Page →
Modern Git workflow is very simple on its own: 1. Your codebase has a `main` bra...

P5fRxh5kUvp2th · on Nov 10, 2022

It's flat out amazing how often people want to complicate git.

My current company, everyone is in love with git flow. I pointed out the person who originally created it literally wrote a blog post explaining why it was designed for very specific needs that most projects don't have, and yet ...

I constantly see people doing presentations on how this is all supposed to work. And why? You can get away with very simple flows.

pydry · on Nov 10, 2022

People love bikeshedding.

Git is also somewhat symbolic: you're a "real" programmer if you use it and not if you don't. I guess an advanced use of git makes you "realer". I think there's an element of "tidiness" to it as well.

It's definitely cultural more than technical. More tabs vs spaces rather than static vs. dynamic typing.

xenomachina · on Nov 10, 2022

I agree with most of this, except:

> 5. When merge happens a dev's PR is squashed into one commit that gets appended to `main`

I don't know if GitHub supports this, but GitLab has a semi-linear history feature. When enabled, it won't let you merge unless a fast-forward merge is possible, but it never does a fast-forward merge.

This give you (IMHO) the best of both worlds: your history is pretty linear and easy to reason about. The "first parent" of each commit on the main branch is a linear chain of the main branch history. However, for more complex changes you don't have to squash. Those intermediate commits will be on the second parent of merges, so they're easy to filter out:

    M─┐ [main] merge
    │ o commit
    M─┤ merge
    │ o commit
    M─┤ merge
    │ o commit
    │ o commit
    M─┤ merge
    │ o commit

> If you want interactive rebase then make 2 PRs.

What do you mean?

throwaw20221107 · on Nov 10, 2022

What do you mean?

Dev 1: "I would like my PR to make 2 commits into `main` instead of the 1 that everyone else gets via squash."

Dev 2: "Ok then make 2 PRs."

chociej · on Nov 10, 2022

It's reasonable to want a series of commits (or patches) to be pulled together, assuming they are well-organized commits.

ratorx · on Nov 10, 2022

I prefer to not squash, because it loses useful history, but craft the commits in the PR instead.

A small PR might be 1 commit, but splitting the commits for a bigger PR makes it much easier to write good messages for each change. This is useful in future when refactoring and interacts better with e.g. git blame, rather than having 1 big commit that changed files in numerous places.

This is also useful if a PR is broken. It’s easier to revert a simpler commit (if possible) and just fix that, than redo the entire PR with the fix.

throwaw20221107 · on Nov 10, 2022

>if a PR is broken, revert a simpler commit and just fix that

I guess it differs between "library development" and "service development".

When you're developing a service, what's in `main` is constantly being tested under the production/customer load. So reverting the known bad PR is a faster fix. And the bug is affecting your customers, so you fix fast and cleanup later.

Typically in industry if a PR is broken you revert the whole thing as fast as possible. But most projects in industry are services.

However when you're developing a library you'll probably release via tags. So if bad code makes it into `main`, it's not a huge deal, and it might be clearer to just revert the one (child) commit of the PR. Because there's no time crunch, no bug in prod, nothing affecting customers.

Given data →
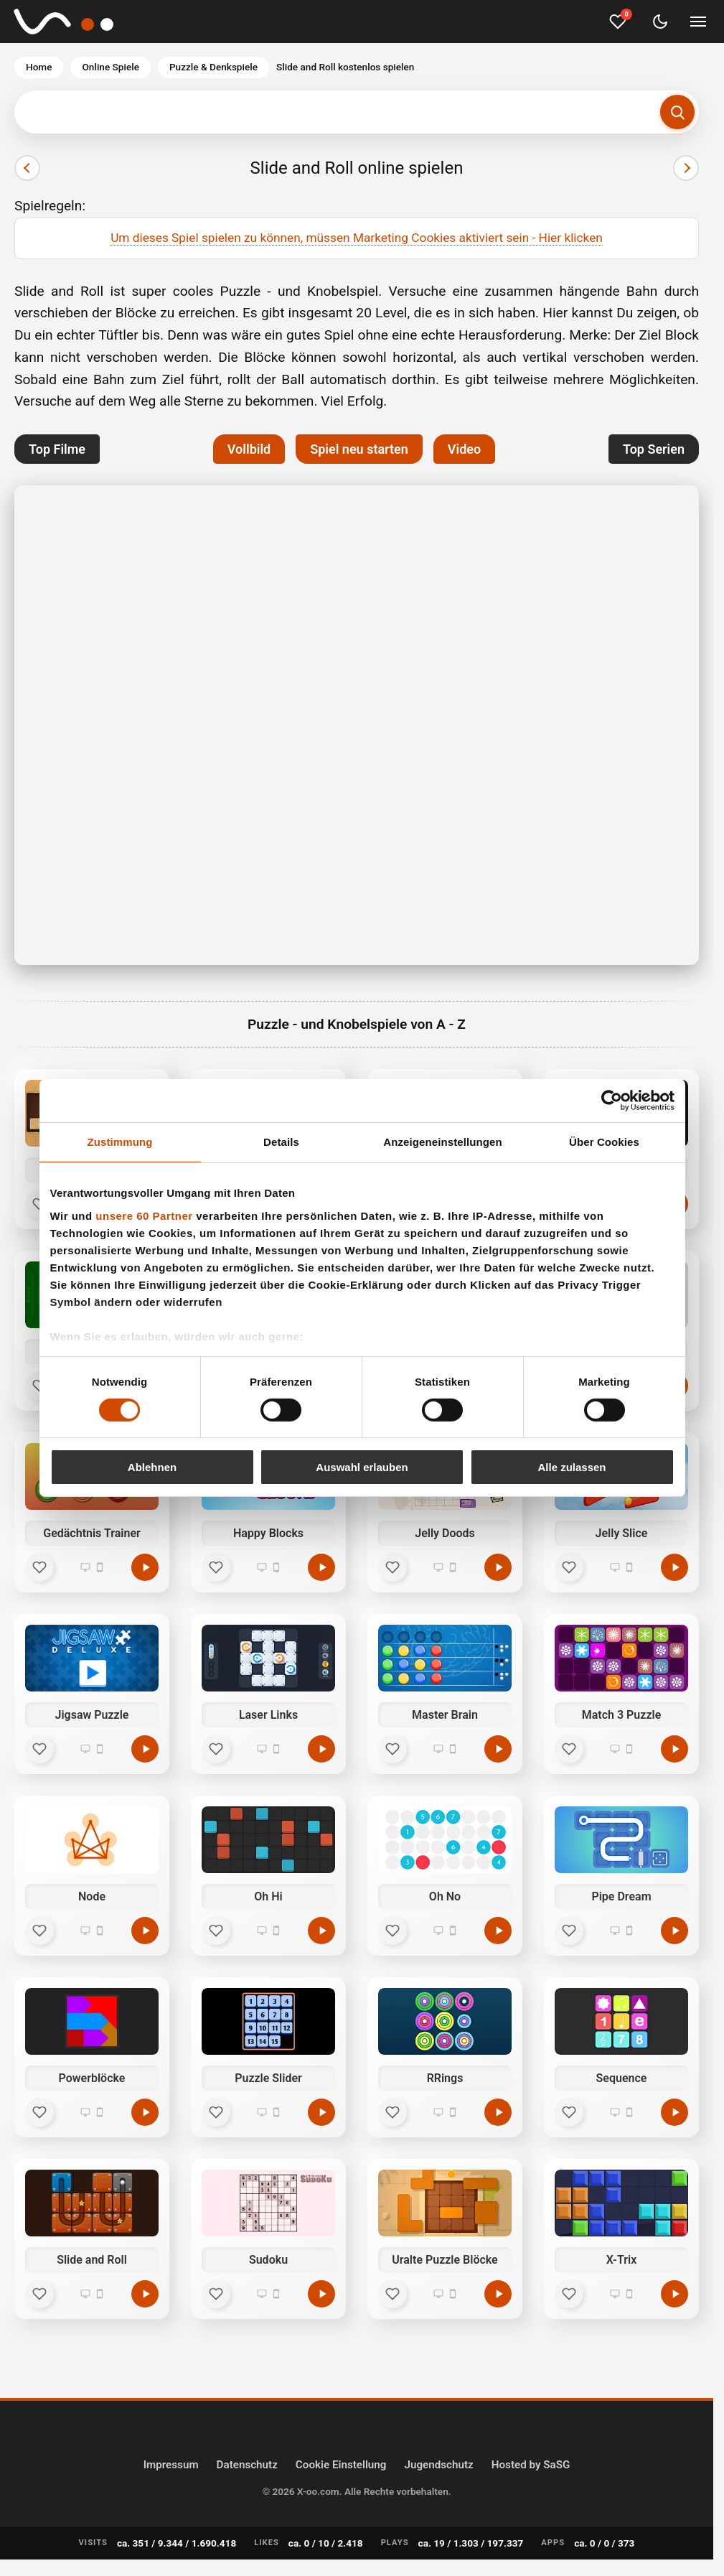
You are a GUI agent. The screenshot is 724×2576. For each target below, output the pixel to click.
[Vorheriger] (27, 168)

Exercise requirements →
**A.** Answer these about the git workflow thread:
(i) What GitLab feature does xenomachina describe?
(ii) According to throwaw20221107, how will a library probably be released?
(iii) In pydry's comparison, which debate is the argument over git more like?
**B.** In the git workflow thread, swap "bikeshedding" for "arguing over trivia" and write out the passage starting at "It's flat out" and ending at "it as well.".
**C.** Extend the git workflow thread with one more reply that follows on from the last comment.

The replies →
**A.**
(i) A semi-linear history feature.
(ii) Via tags.
(iii) Tabs vs spaces.

**B.**
It's flat out amazing how often people want to complicate git.

My current company, everyone is in love with git flow. I pointed out the person who originally created it literally wrote a blog post explaining why it was designed for very specific needs that most projects don't have, and yet ...

I constantly see people doing presentations on how this is all supposed to work. And why? You can get away with very simple flows.

pydry · on Nov 10, 2022

People love arguing over trivia.

Git is also somewhat symbolic: you're a "real" programmer if you use it and not if you don't. I guess an advanced use of git makes you "realer". I think there's an element of "tidiness" to it as well.

**C.**
>but craft the commits in the PR instead.

The problem with not enforcing squashing is trust. Think about the worst dev on your team:

Given that trust, are they gonna split their PR into useful commits? Fuck no. they're gonna merge into `main` a bunch of commits saying "fix typo lol xd" and "lol I suck".

If you give them the power to not just make 1 commit per PR, but N commits per PR, are they going to fill up your team's history with crap? Absolutely they will.

Squashing is a useful gatekeep in that way, to prevent one person from screwing over everybody else and making it harder to `blame` to rootcause a critical outage.

ratorx · on Nov 10, 2022

I work on services too. Typically you don’t want to revert the entire PR, just the bit that turns it ‘on’. If you make this bit as small as possible, it’s often simpler and easier to inspect the correctness of reverting a flag flip or a config option change than it is to revert actual code/config. Reverting a ton of code is what you do when you don’t need it anymore. It seems like a bad idea to do it in a hurry (unless you have no choice, but that’s a separate point about designing features that have this property and making it a strict requirement during code review where possible).

Then again, reverting commits in your source tree seems like a poor fix to the problem in any form. What you really want is rolling back to the last known working version (which you hopefully can do without needing source tree changes), rather than revert one of n changes, that may depend on each other and rolling forward.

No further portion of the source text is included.